ASSIGNMENT -
Go to the line in the data below that contains "Shop (16, 185)". Write it out exactly, along with every later line through the last, and nothing else.

STORED DATA -
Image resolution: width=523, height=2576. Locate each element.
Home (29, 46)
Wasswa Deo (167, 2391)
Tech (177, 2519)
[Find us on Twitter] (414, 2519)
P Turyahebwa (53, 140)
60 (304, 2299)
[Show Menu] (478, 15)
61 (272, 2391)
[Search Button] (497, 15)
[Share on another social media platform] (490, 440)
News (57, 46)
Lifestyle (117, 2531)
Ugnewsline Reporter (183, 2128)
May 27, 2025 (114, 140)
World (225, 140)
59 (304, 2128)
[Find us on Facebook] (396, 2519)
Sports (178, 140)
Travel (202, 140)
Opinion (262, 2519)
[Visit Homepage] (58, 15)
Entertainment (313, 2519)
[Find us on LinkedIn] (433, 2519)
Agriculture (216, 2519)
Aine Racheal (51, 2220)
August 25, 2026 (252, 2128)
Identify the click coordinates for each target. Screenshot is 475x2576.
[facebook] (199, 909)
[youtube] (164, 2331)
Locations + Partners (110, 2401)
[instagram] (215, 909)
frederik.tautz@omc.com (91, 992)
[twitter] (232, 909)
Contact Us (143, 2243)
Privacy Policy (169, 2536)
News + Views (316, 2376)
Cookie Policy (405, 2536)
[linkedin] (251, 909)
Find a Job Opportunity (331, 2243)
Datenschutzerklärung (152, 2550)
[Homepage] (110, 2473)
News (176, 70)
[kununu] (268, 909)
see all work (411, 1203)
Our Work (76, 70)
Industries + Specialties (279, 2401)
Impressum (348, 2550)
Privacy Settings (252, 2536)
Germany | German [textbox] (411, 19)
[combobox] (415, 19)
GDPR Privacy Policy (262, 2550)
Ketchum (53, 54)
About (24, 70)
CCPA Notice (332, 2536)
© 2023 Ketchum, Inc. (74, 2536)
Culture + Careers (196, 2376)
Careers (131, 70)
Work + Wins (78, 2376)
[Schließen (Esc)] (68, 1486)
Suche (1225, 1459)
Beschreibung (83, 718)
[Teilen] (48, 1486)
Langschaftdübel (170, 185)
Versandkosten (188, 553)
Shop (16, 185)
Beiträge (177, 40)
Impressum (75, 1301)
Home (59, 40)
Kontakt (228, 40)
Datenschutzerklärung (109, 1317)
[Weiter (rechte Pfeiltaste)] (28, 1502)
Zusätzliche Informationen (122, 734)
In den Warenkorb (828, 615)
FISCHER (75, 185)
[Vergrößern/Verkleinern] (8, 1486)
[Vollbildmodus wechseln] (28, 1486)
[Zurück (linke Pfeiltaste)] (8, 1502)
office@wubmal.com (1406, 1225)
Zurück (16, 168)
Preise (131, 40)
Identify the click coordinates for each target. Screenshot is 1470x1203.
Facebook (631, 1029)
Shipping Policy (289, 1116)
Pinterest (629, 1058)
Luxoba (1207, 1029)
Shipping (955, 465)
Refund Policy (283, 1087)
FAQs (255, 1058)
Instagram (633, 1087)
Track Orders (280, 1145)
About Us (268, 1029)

TASK OUTPUT -
Shop (16, 185)
Beiträge (177, 40)
Impressum (75, 1301)
Home (59, 40)
Kontakt (228, 40)
Datenschutzerklärung (109, 1317)
[Weiter (rechte Pfeiltaste)] (28, 1502)
Zusätzliche Informationen (122, 734)
In den Warenkorb (828, 615)
FISCHER (75, 185)
[Vergrößern/Verkleinern] (8, 1486)
[Vollbildmodus wechseln] (28, 1486)
[Zurück (linke Pfeiltaste)] (8, 1502)
office@wubmal.com (1406, 1225)
Zurück (16, 168)
Preise (131, 40)
Identify the click coordinates for each target. Screenshot is 1470x1203.
Facebook (631, 1029)
Shipping Policy (289, 1116)
Pinterest (629, 1058)
Luxoba (1207, 1029)
Shipping (955, 465)
Refund Policy (283, 1087)
FAQs (255, 1058)
Instagram (633, 1087)
Track Orders (280, 1145)
About Us (268, 1029)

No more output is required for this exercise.